Frost served as chief executive officer until 1971. At that time, his son in law, Mark Jung, became president. Mark’s son, Jerrold M. Jung, was elected president in 1988 and retained that position until 2011, when MacAllister Machinery Co., purchased Michigan CAT. MacAllister Machinery is a CAT equipment dealer in Indiana.
MacAllister selected Thornapple Excavating to work on the expansion of its rental facility in Grand Rapids.
Michigan CAT operates sales and service locations in Brownstown Township, Grand Rapids, Kalamazoo, Kalkaska, Lansing, Saginaw, and Shelby Township. The company also handles a line of compact construction equipment, such as scissor lifts, work platforms and mini excavators.
A Respected Contractor
Founded in 1974 by Jack Hulst, Thornapple Excavating has grown from a firm with two employees and a bulldozer doing some residential grading to become a well-known and respected excavating contractor.

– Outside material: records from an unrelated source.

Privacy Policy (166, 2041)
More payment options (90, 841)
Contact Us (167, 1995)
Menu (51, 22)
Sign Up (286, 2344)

“Jack Hulst always had Caterpillar as well,” Pieri recalls. “Rich has stuck with it, and our guys are proud of that. Caterpillar you can trust to be there, and it will out dig and out push any other equipment.”
The company has moved into larger commercial and multi-family projects in the last 15 years, now employing about 35 people. Thornapple Excavating will accept projects within an hour drive of its Grand Rapids shop and works with multiple general contractors. The company also offers budgeting, value engineering and other preconstruction services.
Rich was a long-term employee before purchasing the company. He continues to lead Thornapple Excavating with a strong work ethic and attention to detail.
“We have gotten to a point with our personnel and sales, that we are comfortable,” Rich says. “We plan to continue in the commercial market but will stray if the need is there. We will keep up with the technology. Guys are proud to be at Thornapple Excavating. Hopefully, west Michigan can support that for years to come.”